Return the data below exactly, but only from the line containing "Konuşmacı-Moderatör (127, 2169)" through the line containing "[instagram] (213, 1844)", with both of those lines included.
------ Records provided ------
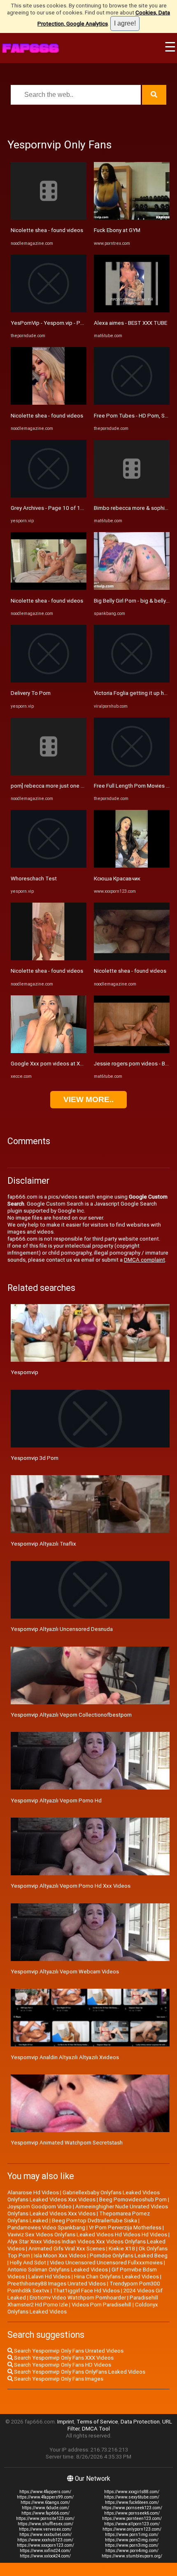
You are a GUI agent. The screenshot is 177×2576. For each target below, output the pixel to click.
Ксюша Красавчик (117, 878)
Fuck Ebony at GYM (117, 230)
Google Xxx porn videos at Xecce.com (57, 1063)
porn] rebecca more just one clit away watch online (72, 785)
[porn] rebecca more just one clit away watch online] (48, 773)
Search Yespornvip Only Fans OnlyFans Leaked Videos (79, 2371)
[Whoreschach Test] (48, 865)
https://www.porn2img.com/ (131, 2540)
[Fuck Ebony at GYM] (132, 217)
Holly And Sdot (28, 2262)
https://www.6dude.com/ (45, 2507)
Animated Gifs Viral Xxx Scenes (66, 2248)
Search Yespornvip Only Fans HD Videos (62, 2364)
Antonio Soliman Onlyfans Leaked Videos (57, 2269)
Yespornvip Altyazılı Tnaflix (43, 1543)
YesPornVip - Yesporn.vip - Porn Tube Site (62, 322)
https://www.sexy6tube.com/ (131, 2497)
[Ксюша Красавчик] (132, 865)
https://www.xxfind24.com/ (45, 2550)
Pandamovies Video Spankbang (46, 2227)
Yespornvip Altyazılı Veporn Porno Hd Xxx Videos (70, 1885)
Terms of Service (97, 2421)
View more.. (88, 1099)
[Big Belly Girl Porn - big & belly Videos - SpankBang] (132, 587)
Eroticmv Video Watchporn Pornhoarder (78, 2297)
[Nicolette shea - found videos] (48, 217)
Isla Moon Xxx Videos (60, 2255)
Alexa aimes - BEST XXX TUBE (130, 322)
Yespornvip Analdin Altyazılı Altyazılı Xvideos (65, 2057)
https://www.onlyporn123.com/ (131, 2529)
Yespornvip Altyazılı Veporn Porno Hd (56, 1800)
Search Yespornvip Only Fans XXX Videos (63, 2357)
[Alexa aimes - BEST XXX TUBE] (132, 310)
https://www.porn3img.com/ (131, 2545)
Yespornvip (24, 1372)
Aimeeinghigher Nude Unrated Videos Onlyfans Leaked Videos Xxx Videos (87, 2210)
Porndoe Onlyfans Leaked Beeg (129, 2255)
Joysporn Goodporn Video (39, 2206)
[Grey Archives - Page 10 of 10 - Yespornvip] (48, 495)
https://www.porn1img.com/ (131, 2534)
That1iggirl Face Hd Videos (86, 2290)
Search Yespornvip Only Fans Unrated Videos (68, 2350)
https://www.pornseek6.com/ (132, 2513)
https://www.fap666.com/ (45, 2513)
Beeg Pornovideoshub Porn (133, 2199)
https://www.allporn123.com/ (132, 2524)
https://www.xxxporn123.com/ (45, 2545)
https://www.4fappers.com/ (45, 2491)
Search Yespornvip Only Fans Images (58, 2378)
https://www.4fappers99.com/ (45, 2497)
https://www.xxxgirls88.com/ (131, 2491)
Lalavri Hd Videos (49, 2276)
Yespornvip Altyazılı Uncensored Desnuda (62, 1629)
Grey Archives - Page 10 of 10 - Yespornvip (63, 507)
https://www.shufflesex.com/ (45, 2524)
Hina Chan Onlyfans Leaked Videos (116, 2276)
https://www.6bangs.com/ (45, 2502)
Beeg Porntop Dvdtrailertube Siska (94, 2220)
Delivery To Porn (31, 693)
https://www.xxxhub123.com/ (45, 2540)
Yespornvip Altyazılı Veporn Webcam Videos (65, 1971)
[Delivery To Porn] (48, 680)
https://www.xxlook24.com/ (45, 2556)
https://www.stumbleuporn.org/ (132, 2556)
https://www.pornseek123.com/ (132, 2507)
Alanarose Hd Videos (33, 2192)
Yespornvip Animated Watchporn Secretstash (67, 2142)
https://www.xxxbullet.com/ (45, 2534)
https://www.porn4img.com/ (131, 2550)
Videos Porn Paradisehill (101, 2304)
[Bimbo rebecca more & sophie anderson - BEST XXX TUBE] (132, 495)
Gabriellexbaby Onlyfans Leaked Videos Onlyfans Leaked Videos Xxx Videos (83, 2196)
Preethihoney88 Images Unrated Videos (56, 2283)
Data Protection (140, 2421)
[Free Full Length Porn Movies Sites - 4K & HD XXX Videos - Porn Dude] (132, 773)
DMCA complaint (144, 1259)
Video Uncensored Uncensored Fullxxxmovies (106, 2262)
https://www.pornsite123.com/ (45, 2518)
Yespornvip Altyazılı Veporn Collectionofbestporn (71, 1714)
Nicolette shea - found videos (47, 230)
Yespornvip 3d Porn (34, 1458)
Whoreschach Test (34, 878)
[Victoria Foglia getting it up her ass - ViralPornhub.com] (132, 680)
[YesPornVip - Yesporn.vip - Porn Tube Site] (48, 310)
------
------ Records provided ------
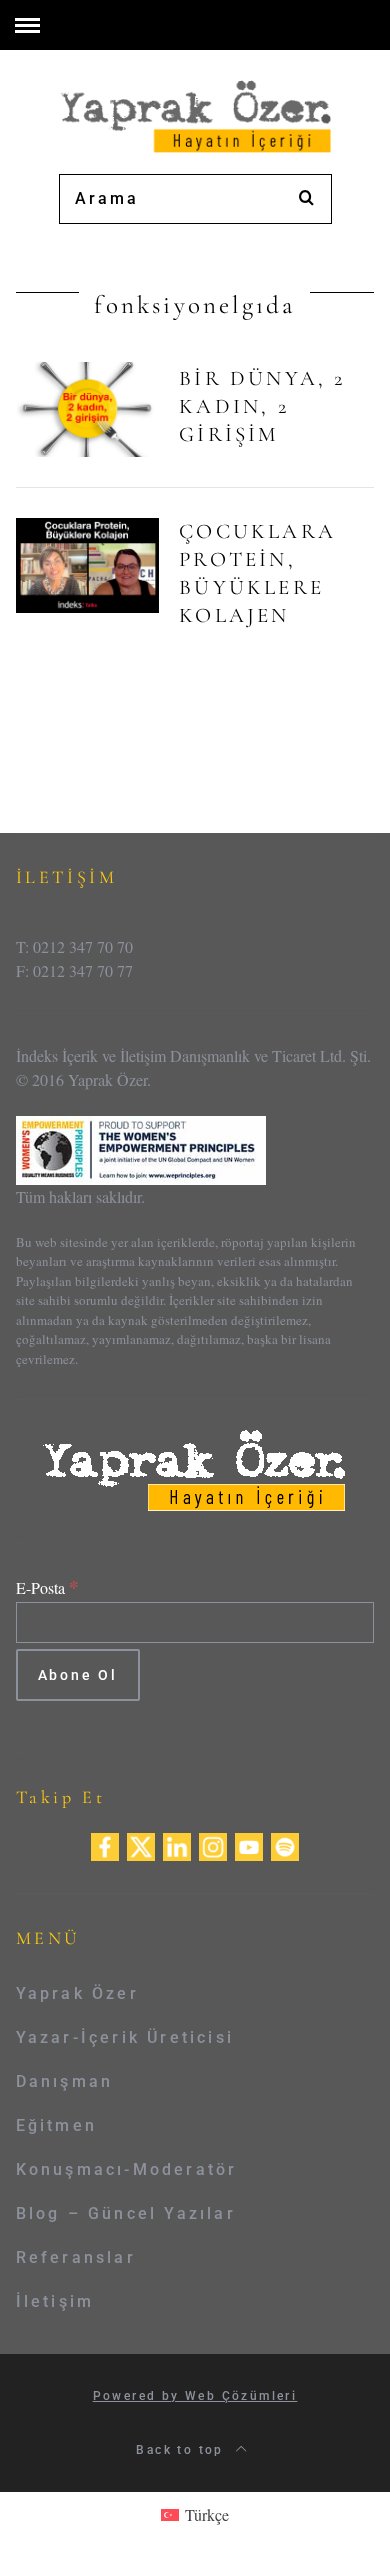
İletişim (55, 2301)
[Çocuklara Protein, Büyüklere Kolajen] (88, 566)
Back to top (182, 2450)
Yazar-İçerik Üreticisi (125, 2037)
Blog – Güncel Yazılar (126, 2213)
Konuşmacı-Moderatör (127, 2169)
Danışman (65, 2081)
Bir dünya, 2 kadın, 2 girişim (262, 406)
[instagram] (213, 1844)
------
■ Written answer ■
Konuşmacı-Moderatör (127, 2169)
Danışman (65, 2081)
Bir dünya, 2 kadın, 2 girişim (262, 406)
[instagram] (213, 1844)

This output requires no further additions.